Para saber más sobre el apostolado a los moribundos, entrevistamos al padre Joseph Hearty, vicario parroquial de Our Lady of Mount Carmel en Littleton, cuyo ministerio se ha basado especialmente en asistir con los sacramentos a quienes están en la fase final de sus vidas.

¿Qué sacramentos se ofrecen a las personas que están en una fase terminal?

“El sacramento principal es la Unción de los enfermos, y se les motiva también a que recurran al sacramento de la Confesión. La gracia que reciben a través de estos sacramentos y la paz que se les otorga -especialmente desde el perdón de los pecados hasta la preparación para la eternidad- y desde la recepción de la Eucaristía es un gran regalo. Entonces les administramos la Unción de los enfermos, la Confesión y la Comunión (llamados también el viático, cuando se recibe por última vez. Cuando se reciben estos tres sacramentos a la vez lo llamamos “los últimos ritos”)”.

¿Cómo la Unción de los enfermos prepara a la persona para la muerte?

“Hay un aumento de la gracia, como en cualquier otro sacramento, y una ayuda sobrenatural de Dios. La carta del apóstol Santiago 5, 14-15 dice: ‘¿Está enfermo alguno entre vosotros? Llame a los presbíteros de la Iglesia, que oren sobre él y le unjan con óleo en el nombre del Señor. Y la oración de la fe salvará al enfermo, y el Señor hará que se levante, y si hubiera cometido pecados, le serán perdonados’. Este sacramento prepara al alma para el juicio y para la eternidad”.

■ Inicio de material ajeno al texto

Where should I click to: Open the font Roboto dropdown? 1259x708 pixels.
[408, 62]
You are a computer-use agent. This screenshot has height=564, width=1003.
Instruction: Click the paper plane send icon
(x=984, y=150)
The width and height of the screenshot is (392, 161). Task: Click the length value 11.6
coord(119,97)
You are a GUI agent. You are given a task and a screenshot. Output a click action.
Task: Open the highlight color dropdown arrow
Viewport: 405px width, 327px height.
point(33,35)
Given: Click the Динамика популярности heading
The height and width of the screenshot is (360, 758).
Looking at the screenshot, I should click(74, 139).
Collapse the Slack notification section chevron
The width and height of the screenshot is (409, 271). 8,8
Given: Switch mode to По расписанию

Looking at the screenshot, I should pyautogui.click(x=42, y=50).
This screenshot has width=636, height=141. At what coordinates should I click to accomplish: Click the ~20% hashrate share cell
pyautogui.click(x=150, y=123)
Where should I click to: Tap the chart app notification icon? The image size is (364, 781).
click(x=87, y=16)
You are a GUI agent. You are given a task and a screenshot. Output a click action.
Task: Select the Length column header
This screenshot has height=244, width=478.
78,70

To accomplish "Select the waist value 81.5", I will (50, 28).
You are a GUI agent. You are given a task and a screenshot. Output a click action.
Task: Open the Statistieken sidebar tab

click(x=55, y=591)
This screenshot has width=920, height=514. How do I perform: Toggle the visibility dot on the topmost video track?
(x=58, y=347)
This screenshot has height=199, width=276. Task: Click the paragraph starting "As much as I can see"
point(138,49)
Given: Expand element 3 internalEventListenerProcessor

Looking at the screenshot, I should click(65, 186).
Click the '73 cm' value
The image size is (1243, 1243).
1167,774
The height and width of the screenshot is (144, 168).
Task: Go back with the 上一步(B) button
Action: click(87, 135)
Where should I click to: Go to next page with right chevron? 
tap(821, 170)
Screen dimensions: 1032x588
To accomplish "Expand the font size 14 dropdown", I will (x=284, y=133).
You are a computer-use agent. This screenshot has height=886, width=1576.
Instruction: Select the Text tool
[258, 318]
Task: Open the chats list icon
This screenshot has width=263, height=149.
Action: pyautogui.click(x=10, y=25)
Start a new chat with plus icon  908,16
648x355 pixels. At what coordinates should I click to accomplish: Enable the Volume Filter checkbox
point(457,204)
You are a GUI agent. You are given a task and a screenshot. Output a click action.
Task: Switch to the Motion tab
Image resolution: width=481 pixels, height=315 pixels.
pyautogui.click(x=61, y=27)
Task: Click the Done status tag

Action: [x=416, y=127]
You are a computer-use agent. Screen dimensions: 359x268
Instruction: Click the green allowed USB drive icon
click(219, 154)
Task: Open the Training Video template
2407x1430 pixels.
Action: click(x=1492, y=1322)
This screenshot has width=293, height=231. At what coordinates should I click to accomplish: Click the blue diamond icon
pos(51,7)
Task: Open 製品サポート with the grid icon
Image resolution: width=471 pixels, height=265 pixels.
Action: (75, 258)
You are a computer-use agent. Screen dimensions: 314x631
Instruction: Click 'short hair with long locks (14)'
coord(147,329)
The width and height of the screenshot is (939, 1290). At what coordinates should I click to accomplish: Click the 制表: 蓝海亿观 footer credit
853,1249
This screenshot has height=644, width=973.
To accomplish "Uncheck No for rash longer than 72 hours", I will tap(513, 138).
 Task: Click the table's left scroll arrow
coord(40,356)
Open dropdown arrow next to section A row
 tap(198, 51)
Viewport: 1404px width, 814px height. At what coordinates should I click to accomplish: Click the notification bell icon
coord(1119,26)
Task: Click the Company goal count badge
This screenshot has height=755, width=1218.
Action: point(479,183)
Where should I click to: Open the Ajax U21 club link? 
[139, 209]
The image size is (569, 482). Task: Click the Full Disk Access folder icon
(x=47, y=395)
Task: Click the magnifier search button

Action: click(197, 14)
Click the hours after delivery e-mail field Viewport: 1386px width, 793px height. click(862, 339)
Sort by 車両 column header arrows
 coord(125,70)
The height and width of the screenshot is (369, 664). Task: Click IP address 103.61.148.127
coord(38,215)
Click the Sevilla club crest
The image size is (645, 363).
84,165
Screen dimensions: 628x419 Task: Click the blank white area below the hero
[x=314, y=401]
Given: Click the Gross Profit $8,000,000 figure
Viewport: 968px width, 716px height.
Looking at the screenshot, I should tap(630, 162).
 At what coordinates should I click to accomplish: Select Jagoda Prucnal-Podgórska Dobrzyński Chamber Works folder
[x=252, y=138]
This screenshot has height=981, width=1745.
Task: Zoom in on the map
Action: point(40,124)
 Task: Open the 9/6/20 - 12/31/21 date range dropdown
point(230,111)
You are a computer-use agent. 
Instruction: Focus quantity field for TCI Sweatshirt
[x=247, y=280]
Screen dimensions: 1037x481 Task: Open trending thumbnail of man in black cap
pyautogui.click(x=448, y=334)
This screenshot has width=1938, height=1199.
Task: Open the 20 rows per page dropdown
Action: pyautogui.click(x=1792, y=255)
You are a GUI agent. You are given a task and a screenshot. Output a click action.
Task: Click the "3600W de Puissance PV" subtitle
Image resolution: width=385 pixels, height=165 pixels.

¿Qué tipo de oraciones se pueden decir ante los moribundos?

“Las más comunes: Padre Nuestro, Avemaría, Gloria y el Acto de Contrición. Pedimos a Dios la gracia para que la persona se esfuerce -como deberíamos también esforzarnos nosotros- en hacer una enmienda de vida. Pedimos perdón por los pecados, buscamos cooperar con la gracia de Dios y vivir como Dios quiere, de acuerdo con los mandamientos y con nuestro estado de vida.

Hay también oraciones particulares en el Ritual Romano que ha preparado la Iglesia para los moribundos. Oraciones a Santa María, a San José, patrón de la buena muerte, y algunos salmos particulares que ayudan a la persona a que se dé cuenta de la realidad de la vida eterna. Todo esto es para facilitar, para disponernos a la gracia de Dios y para pensar en la realidad de nuestros últimos días y del juicio que todos enfrentaremos; ya sea que vivamos una vida larga o corta, debemos darle cuentas a Dios sobre esto.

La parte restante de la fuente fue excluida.